The day after I finished The Electric Kool-Aid Acid Test, I wrote a poem as soon as I woke up. If you’re not familiar with my problems with the form, the fact I actually sat down and wrote one is astonishing. It’s in Wolfe’s voice (as near as I can appromixate it, of course), and his voice has been sticking with me ever since I finished it. And that’s extravagantly wonderful, to me. I recently attended a reading by my friend Paige; she was reading her own poetry, and mentioned how she had always thought she’d be a fiction writer, but found herself more of a creative nonfiction writer. While I’m still very much a fiction writer, having written this blog for three years has proven that this whole nonfiction gig is something I like doing, and Wolfe, in a single book, has become an inspiration.
The Song of the Lioness
I didn’t want to mention specific books in this post, since my year-end wrap-up is essentially just around the corner (yikes!), but Alanna: The First Adventure and In the Hand of the Goddess aren’t even vaguely in the running for the best books of the year for me. They’re just not particularly good, and I keep wanting to smack Alanna for not being down with warrior nuns. Warrior nuns. The Catholic inside of me is always for warrior nuns. And yet… there’s something about the wish fulfillment, the wacky eye and hair colors, the talking animals, the awkward dialogue, and classic fantasy action that utterly delights me, the same way thumbing through the manual for Warcraft II did when I was a little kid. Even as I’m aware that they’re just not that good, they’re still supremely comforting.
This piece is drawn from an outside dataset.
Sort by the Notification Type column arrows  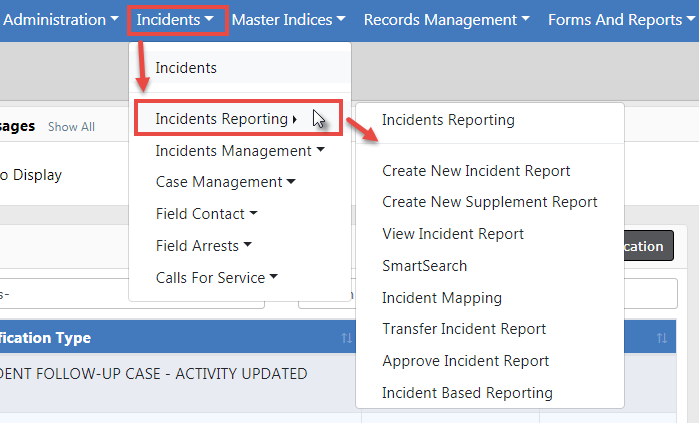pyautogui.click(x=346, y=339)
I won’t get around to reviewing it until the season wraps up sometime in the spring, but I’ve grown awfully fond of CBS’s Elementary, given my initial distaste for the project. While I’m bitterly disappointed that Joan Watson apparently never served in the military (it’s such a core part of the character!), I’m still fond of her cool head and inability to take any crap from Holmes. And Miller’s Holmes is a very interesting take on the character—for one thing, he’s compassionate, even as he can be alienated from other people and incredibly poorly mannered. Holmes wants to help. Most Holmes or Holmes-based characters value the puzzle over humans, so it’s fascinating to see one that isn’t. Also: there’s no indication that Holmes and Watson are remotely interested in each other romantically, I keep getting over-excited I see anyone who could remotely qualify as Joan’s Mary, and they took a total left turn on Irene for me, so I’m interested to see where they’re going with my beloved Reenie.
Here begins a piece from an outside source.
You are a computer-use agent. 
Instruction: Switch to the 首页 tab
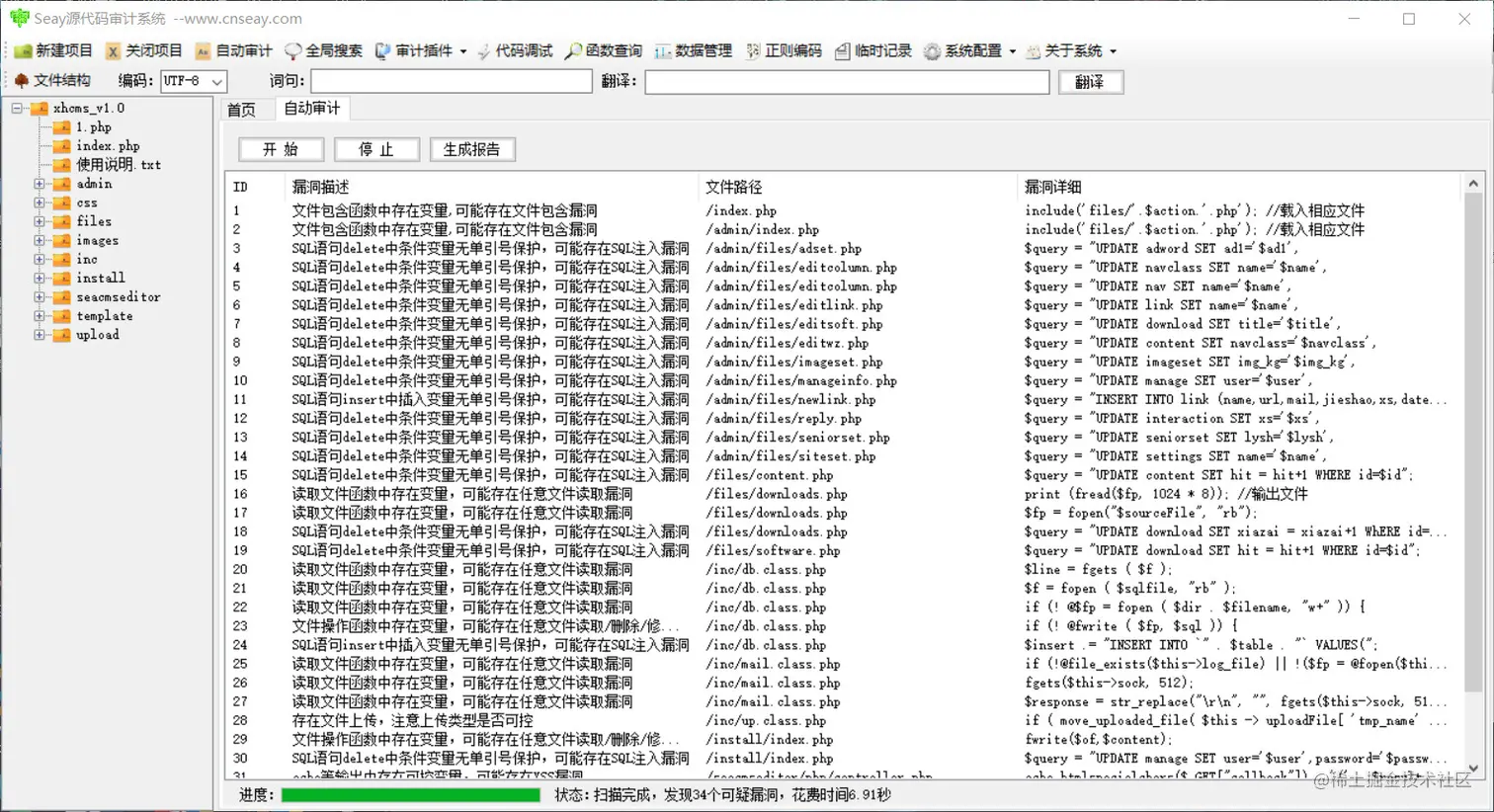[244, 111]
The Lord of the Rings and The Hobbit LEGOs
There have been Harry Potter LEGOs over the years (as I’ve detailed at length), but I was never enough of a Potter fan to really pay attention. But when The Lord of the Rings LEGOs dropped, I perked up, and ended up rediscovering the Danish playthings in the process. I ended up inventorying my old LEGOs, tossing some out, and rebuilding some pieces, like a wonderful Sphinx. (In fact, it was only a few days ago that I realized my Sphinx has teeth marks on it. I was less of a child and more of a angry little badger.) There’s plenty of Tolkien merch floating around, of course, and I love having little totemic pieces of stories I love, such as my Dernhelm action figure. But action figures, especially in the face, can be so hit and miss, so it’s nice to see Tolkien LEGOs that marry the film licenses with their own aesthetic appeal.
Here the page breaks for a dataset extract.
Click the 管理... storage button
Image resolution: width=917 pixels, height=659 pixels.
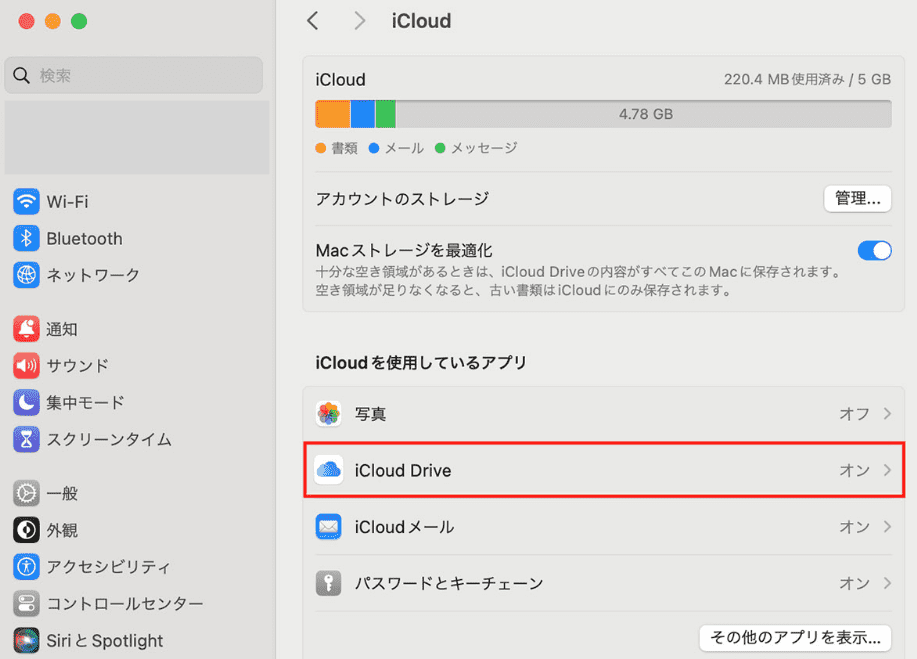point(857,199)
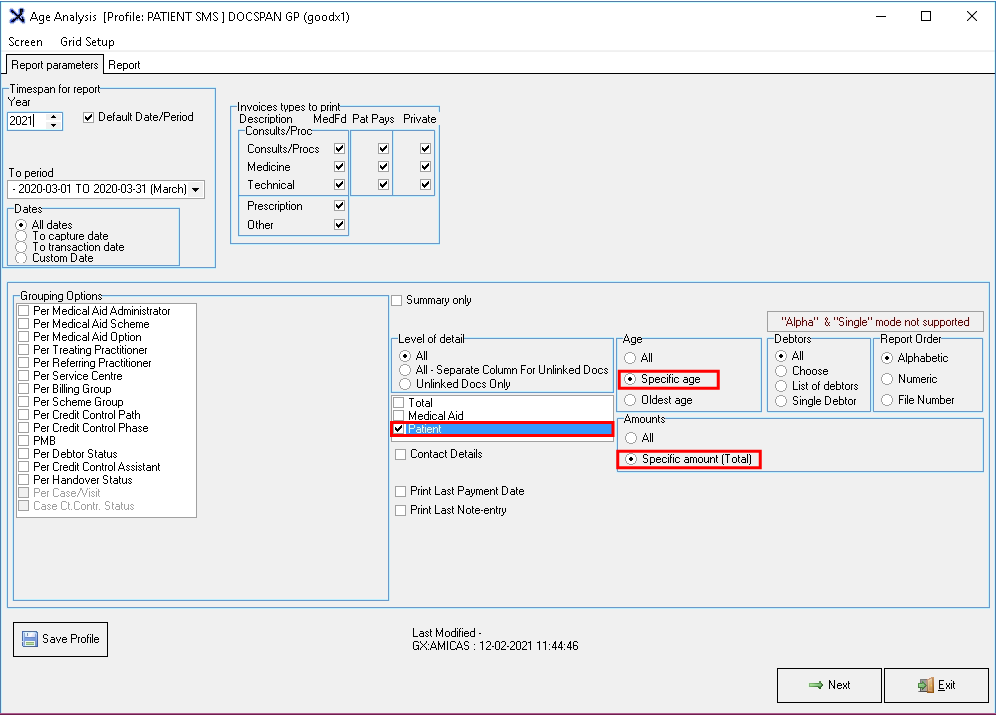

Bittersweet Chocolate and Pear Cake
I realize this is not bookish, but I made this for Thanksgiving. I made it the day before, so I had to wait to even see if it would work, after I had stupidly used a too small pan and the batter crested over the sides. It was agonizing, but it was so worth it. As in, it totally shifted my consciousness. It’s less a cake in the traditional sense and more of a cobbler deal; get a spoon. But you should make this for a special occasion and wonder at the sheer capability of your own two hands. Oh my sweet Lord. (We still have a little bit left. It’s incredibly tempting.)
This week has been a break from school, but I’ve gotten no work done, which really bothers me, and Friday was a particularly rough night. I got no reading done as well. But back to the grind today, and I couldn’t be happier.
What are you bookishly thankful for this year?